Nathan Stamps of Rep. Bilirakis’ legislative staff told the group that a concurrent-receipt bill that would allow certain military retirees who are also disabled veterans to receive DoD pensions without forfeiting VA disability benefits had strong bipartisan support in the House and Senate in the 118th Congress, but “we weren’t able to get there last year. There were some concerns with cost. I have some good news this year… we made some slight changes that ideally would be in a way that would allow” the measure to enter “into the area of doable” and asked Legionnaires visiting their congressional delegations this week to “please bring up the (Major Richard) Star Act.”
Four professional staff leaders from the Senate and House Committees on Veterans’ Affairs shared with the Legionnaires priorities of their chairmen and ranking members in a “four-corners” panel discussion.
Panelists addressed the ACCESS Act; VA Accountability Act; GI Bill Parity Act; the Major Richard Star Act; improvements to the landmark PACT Act of 2022 that opened VA health care and benefits to more than 3.5 million previously ineligible veterans exposed to toxic contamination in the service; and other measures.
Speaking to the group were Jon Clark, staff director to House Committee on Veterans’ Affairs Chairman Rep. Mike Bost, R-Ill.; Hunter Thompson, staff member of Senate Committee on Veterans’ Affairs Chairman Sen. Jerry Moran, R-Kan.; Matt Reel, staff director for Rep. Mark Takano, D-Calif., ranking member of the House committee; and Tony McClain, staff director for Sen. Richard Blumenthal, D-Conn., ranking member of the Senate committee.

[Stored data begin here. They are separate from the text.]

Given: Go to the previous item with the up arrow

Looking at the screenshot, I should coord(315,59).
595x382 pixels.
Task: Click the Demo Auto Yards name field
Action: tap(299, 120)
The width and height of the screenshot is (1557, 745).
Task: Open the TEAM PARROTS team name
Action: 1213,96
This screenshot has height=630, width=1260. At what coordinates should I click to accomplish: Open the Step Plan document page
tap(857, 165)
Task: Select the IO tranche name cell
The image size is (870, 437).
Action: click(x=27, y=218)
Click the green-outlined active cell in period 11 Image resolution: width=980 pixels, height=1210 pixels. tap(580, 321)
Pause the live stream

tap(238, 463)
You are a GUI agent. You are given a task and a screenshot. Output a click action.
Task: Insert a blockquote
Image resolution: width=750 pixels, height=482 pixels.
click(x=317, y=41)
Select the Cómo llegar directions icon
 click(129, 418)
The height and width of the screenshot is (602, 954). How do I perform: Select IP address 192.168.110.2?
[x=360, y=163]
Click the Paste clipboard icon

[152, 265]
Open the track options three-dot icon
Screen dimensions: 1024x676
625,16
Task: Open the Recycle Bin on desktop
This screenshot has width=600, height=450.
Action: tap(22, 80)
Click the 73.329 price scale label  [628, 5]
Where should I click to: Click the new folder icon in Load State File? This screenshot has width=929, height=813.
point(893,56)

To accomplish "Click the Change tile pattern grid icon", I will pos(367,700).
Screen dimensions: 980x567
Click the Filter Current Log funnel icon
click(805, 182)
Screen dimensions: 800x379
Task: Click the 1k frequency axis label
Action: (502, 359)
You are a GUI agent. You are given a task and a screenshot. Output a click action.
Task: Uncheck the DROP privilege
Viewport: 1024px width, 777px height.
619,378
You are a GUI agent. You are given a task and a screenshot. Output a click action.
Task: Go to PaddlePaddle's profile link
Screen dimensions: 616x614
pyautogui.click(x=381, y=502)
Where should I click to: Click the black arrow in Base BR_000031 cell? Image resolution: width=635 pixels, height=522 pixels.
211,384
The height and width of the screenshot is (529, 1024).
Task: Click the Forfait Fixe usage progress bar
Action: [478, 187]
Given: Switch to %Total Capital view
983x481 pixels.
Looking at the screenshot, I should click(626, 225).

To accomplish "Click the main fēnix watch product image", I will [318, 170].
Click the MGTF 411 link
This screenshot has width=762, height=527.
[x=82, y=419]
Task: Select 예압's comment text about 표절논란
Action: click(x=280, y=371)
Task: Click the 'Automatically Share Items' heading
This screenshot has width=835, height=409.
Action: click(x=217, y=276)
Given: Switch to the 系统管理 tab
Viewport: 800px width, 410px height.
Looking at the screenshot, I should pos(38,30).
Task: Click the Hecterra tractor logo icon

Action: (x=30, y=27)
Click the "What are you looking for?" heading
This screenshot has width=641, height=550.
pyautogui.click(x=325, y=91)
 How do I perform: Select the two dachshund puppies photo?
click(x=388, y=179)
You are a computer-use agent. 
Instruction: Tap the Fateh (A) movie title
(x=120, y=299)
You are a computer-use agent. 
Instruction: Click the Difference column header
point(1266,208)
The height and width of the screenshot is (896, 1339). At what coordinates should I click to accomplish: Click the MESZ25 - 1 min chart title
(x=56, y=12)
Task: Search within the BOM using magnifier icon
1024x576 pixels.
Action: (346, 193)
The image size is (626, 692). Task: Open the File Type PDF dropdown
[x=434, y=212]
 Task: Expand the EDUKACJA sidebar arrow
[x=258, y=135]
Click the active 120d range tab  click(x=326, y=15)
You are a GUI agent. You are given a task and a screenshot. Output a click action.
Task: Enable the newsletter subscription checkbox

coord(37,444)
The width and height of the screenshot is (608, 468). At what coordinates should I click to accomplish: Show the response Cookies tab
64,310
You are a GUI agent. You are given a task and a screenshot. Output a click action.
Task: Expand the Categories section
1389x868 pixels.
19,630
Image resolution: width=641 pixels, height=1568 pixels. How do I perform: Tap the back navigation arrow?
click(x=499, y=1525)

Panelists and speakers on both sides of the aisle emphasized the importance of working together with The American Legion and governing with civility to put the best interests of veterans first.
Khanna put it this way: “We’re going through a very difficult time … where the very idea of American leadership is being questioned. And I don’t think it’s going to change from the people in this building. I think it’s going to change from people like you, in the communities, leading, who have sacrificed, who have worn the uniform, saying we deserve better in our leadership, we deserve more inspirational voices, more civil voices, more dialogue … patriotism that brings us together, regardless of party. The fact that you’re here shows that you deeply care about our democracy still. My appeal to you is to help lead us as a country.”
Shuman reminded American Legion Family members that the organization is recognized as “the most powerful, most respected, most unyielding veterans service organization in the United States. The power is not an accident. It’s not a gift. It was earned by the incredible people who have come before us, by the dedication of the people in this room and by the unshakeable belief that this nation must do right by the people who defended it.”